Stagnant Airflow in Missoula Could Cause Breathing Problems
Missoula, MT (KGVO-AM News) - With the long-lasting high-pressure system that has been parked over western Montana for the past few weeks, the lack of air movement could bring some possible health problems for those with respiratory problems.
KGVO News spoke to Missoula City-County Health Department Air Quality Specialist Sarah Coefield on Monday about the possible effects of the stagnant air.
“We might have noticed that we had this really beautiful prolonged period of warm, sunny, unusually warm fall weather and that is because we have a high-pressure ridge that has just been kind of moving over the area and building and getting really centered over western Montana,” began Coefield. “This high-pressure ridge gives us these nice warm sunny days but also prevents the air from moving.”
Coefield said this still air will trap any pollutants that may be in the area.
“Unfortunately that means that any pollutant we create is going to be stuck near our valleys floors and inversions are going to take a really long time to break,” she said. “And so any pollution just isn't going to go anywhere. So it is really kind of stagnant conditions. It's warm and it will continue to be warm and sunny.”
Coefield said air quality can go from good to moderate to unhealthy for sensitive groups, and that those with respiratory problems need to be especially aware of the changes.

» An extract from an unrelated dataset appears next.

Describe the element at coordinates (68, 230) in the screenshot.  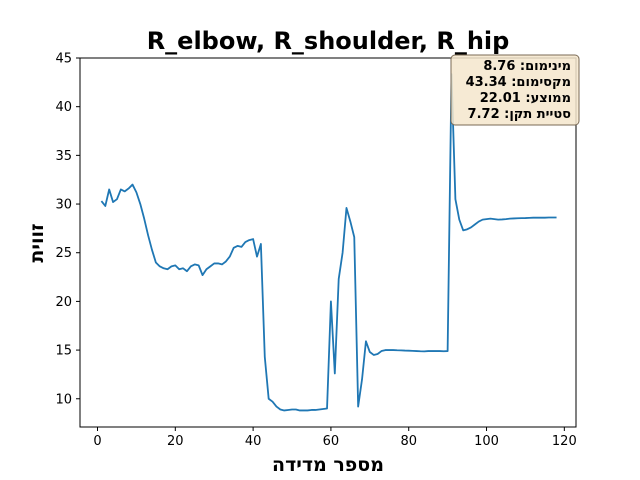
I see `y-axis: 10 15 20 25 30 35 40 45` at that location.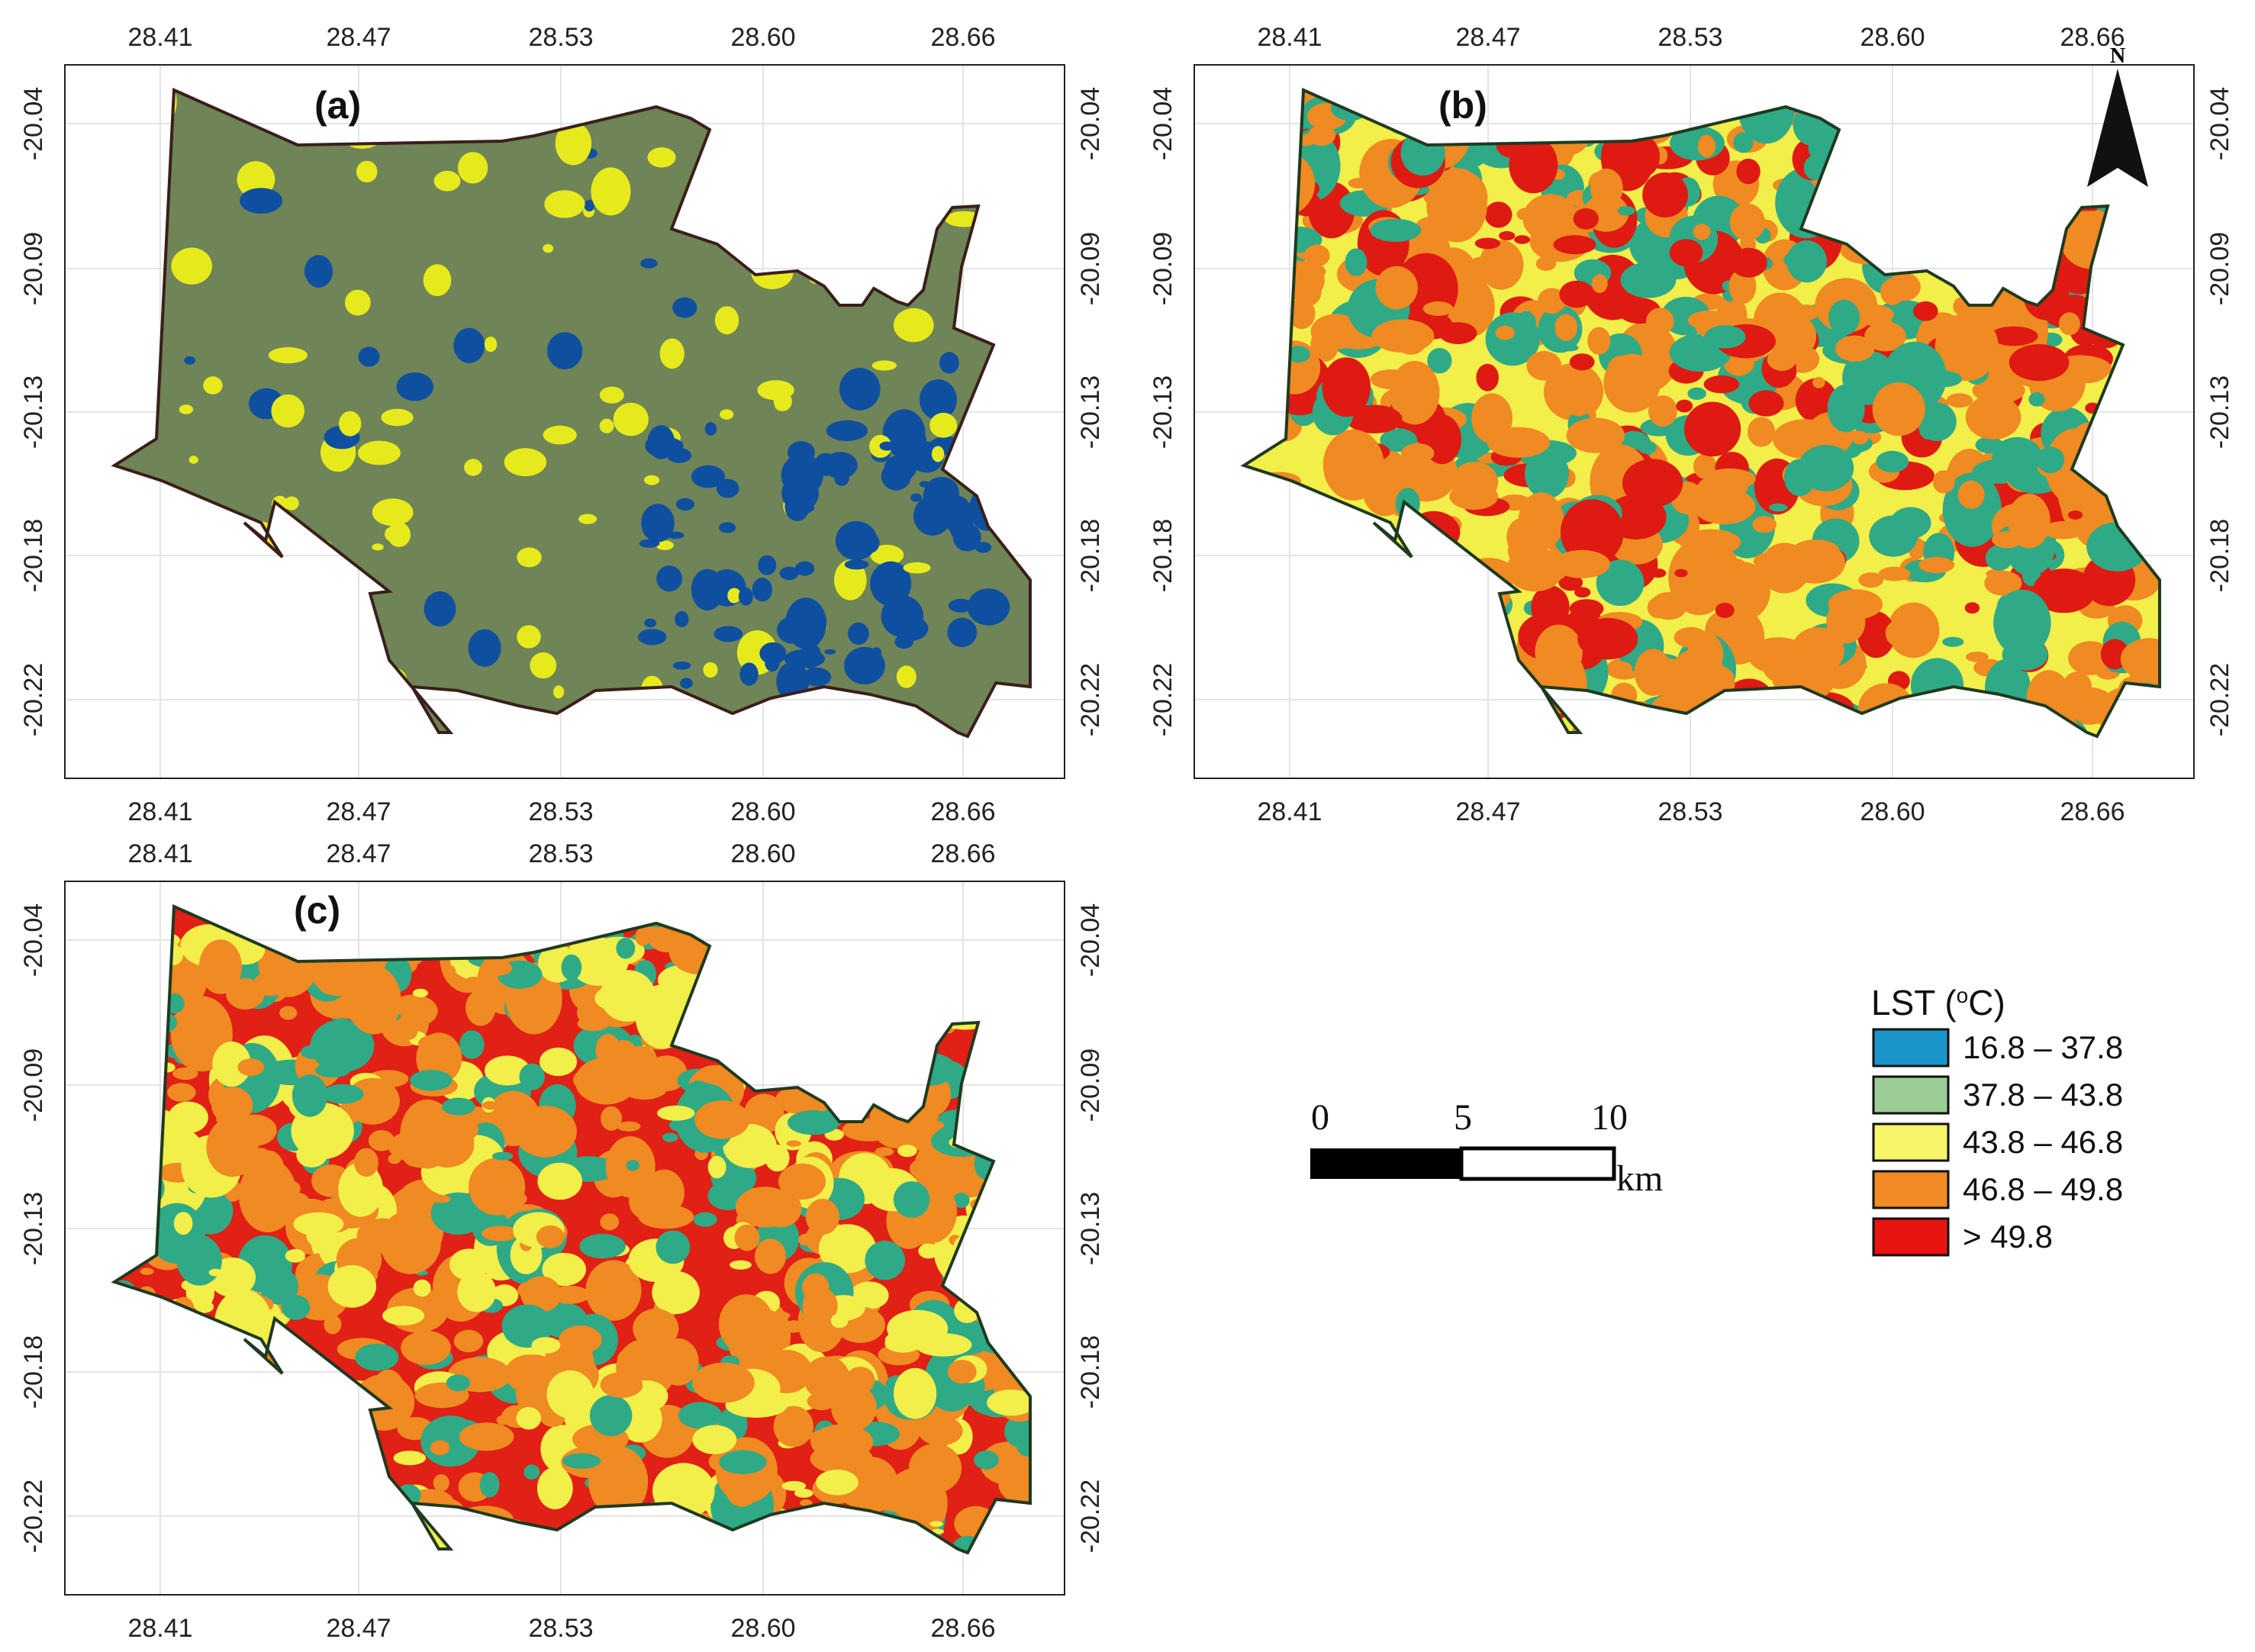  Describe the element at coordinates (1290, 38) in the screenshot. I see `x-tick-top-0: 28.41` at that location.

“If we get into ‘unhealthy for sensitive groups’, that's when we might start seeing a need for folks to kind of start slowing down and limiting their exposure to the pollution,” she said. “But we have to kind of wait and see if we get there. I'm hopeful the consensus is going to be about three days of really still air and then by Thursday, just start to see that really breaking up and start to see a front and start to see things really ventilating out. That'll give us a break.”
Coefield said there are many ways in which incoming air pollution can affect people in the Missoula valley.
“If people are having campfires or if they are driving their cars using their woodstoves or all these other sources of air pollution as that builds up that can affect anybody who is breathing,” she said. “So certainly pay attention to how you’re responding to the pollution levels, watch the pollution levels and take care of yourself and your health as best you can.”
The National Weather Service said there is an Air Stagnation Advisory until 9:00 a.m. on Wednesday, October 20. Rain is likely to begin on Friday night and there is a chance of rain and snow by Sunday into next Monday.